Le fiel que ces âmes dévotes répandirent si maladroitement sur lui trouva des approbateurs chez les gens de leur espèce, et non pas chez ceux qui avaient la moindre teinture de dialectique. Son crime véritable consistait en ce qu’il n’avait pas lâchement déguisé dans son histoire les vices de tant de pontifes qui ont déshonoré l’Église ; de ce qu’il avait dit avec Fra-Paolo, avec Fleury, et tant d’autres, que souvent les passions influent plus sur la conduite des prêtres que l’inspiration du Saint-Esprit ; que dans ses ouvrages il inspire de l’horreur contre ces massacres abominables qu’un faux zèle a fait commettre, et qu’enfin il traitait avec mépris ces querelles inintelligibles et frivoles auxquelles les théologiens de toute secte attachent tant d’importance. Ajoutons à ceci, pour achever ce tableau, que tous les ouvrages de M. de Voltaire se débitaient aussitôt qu’ils sortaient de la presse, et que, dans ce même temps, les évêques voyaient avec un saint dépit leurs mandements rongés des vers, ou pourrir dans les boutiques de leurs libraires.

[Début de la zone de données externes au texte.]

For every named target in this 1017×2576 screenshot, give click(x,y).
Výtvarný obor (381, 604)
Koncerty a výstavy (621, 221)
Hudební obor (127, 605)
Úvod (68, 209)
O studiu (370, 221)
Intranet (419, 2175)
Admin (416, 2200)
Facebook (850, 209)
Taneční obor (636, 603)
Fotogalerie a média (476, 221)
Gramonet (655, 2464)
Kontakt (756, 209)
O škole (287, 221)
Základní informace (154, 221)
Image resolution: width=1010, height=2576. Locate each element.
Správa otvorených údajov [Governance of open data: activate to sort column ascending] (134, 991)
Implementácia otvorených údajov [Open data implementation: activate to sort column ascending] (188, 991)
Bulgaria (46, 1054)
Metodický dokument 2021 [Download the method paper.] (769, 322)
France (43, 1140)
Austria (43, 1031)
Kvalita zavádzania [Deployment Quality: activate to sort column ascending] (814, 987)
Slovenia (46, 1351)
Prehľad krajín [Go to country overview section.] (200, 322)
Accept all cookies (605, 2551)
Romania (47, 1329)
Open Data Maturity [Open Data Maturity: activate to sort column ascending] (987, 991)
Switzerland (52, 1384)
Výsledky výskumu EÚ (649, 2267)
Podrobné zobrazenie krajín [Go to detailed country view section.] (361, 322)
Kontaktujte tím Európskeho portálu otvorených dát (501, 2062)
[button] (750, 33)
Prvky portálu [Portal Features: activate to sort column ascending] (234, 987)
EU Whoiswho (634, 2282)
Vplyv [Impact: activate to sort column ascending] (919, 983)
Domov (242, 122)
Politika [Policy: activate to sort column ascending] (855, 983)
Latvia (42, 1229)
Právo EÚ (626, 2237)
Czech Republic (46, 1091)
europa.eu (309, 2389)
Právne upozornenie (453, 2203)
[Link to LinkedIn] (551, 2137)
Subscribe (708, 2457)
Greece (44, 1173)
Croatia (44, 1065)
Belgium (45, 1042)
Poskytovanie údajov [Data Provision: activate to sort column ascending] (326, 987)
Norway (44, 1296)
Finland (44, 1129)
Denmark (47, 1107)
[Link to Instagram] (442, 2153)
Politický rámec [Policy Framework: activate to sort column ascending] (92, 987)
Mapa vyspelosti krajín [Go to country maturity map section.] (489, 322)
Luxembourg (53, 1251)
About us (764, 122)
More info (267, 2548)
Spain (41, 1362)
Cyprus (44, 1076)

Voilà comme raisonnent des prêtres imbéciles. On leur pardonnerait leur bêtise, si leurs mauvais syllogismes n’influaient pas sur le repos des particuliers : tout ce que la vérité oblige de dire, c’est qu’une aussi fausse dialectique suffit pour caractériser ces êtres vils et méprisables qui, faisant profession de captiver leur raison, font ouvertement divorce avec le bon sens.

Puisqu’il s’agit ici de justifier M. de Voltaire, nous ne devons dissimuler aucune des accusations dont on le chargea. Les cagots lui imputèrent donc encore d’avoir exposé les sentiments d’Épicure, de Hobbes, de Woolston, du lord Bolingbroke, et d’autres philosophes. Mais n’est-il pas clair que, loin de fortifier ces opinions par ce que tout autre y aurait pu ajouter, il se contente d’être le rapporteur d’un procès dont il abandonne la décision à ses lecteurs ? Et de plus, si la religion a pour fondement la vérité, qu’a-t-elle à appréhender de tout ce que le mensonge peut inventer contre elle ? M. de Voltaire en était si convaincu qu’il ne croyait pas que les doutes de quelques philosophes pussent l’emporter sur les inspirations divines.